How to read the pdf file using selenium

Bugasur picture Bugasur · Nov 22, 2016 · Viewed 27.1k times · Source

I am working on web page over which there is a link, clicking on which it opens a pdf file on new window. I have to read that pdf file to validate some data against the transactions done. One way is to download that file and then use it. Can any one help me out on this.
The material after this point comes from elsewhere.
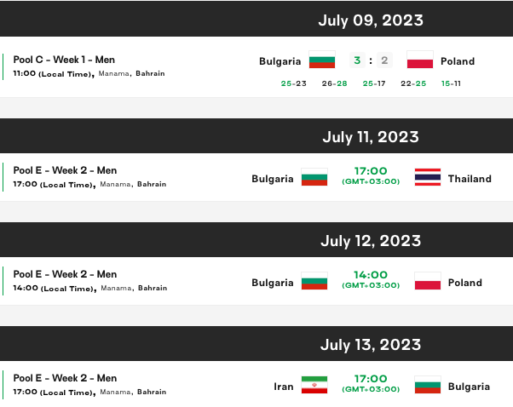Click the Iran flag icon
Viewport: 513px width, 407px height.
(x=314, y=387)
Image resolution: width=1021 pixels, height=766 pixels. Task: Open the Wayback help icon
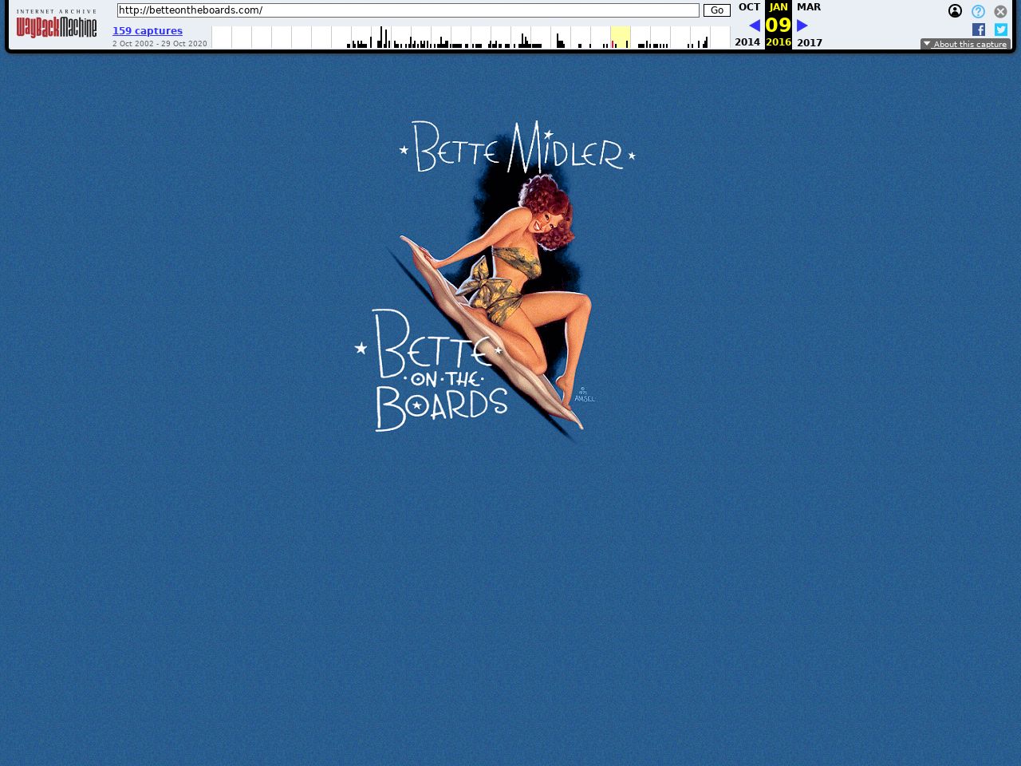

I have to work on IE 11

Thanks in Advance.

Answer

Kenil Fadia picture Kenil Fadia · Nov 25, 2016

Use PDFBox and FontBox.

    public String readPDFInURL() throws EmptyFileException, IOException {
        WebDriver driver = new FirefoxDriver();
        // page with example pdf document
        driver.get("file:///C:/Users/admin/Downloads/dotnet_TheRaceforEmpires.pdf");
        URL url = new URL(driver.getCurrentUrl());
        InputStream is = url.openStream();
        BufferedInputStream fileToParse = new BufferedInputStream(is);
        PDDocument document = null;
        try {
            document = PDDocument.load(fileToParse);
            String output = new PDFTextStripper().getText(document);
        } finally {
            if (document != null) {
                document.close();
            }
            fileToParse.close();
            is.close();
        }
        return output;
    }

Since some of the functions from the older versions of PDFBox have been deprecated, we need to use another FontBox along with PDFBox. I have used PDFBox (2.0.3) and FontBox (2.0.3) and it is working fine. It won't read images though.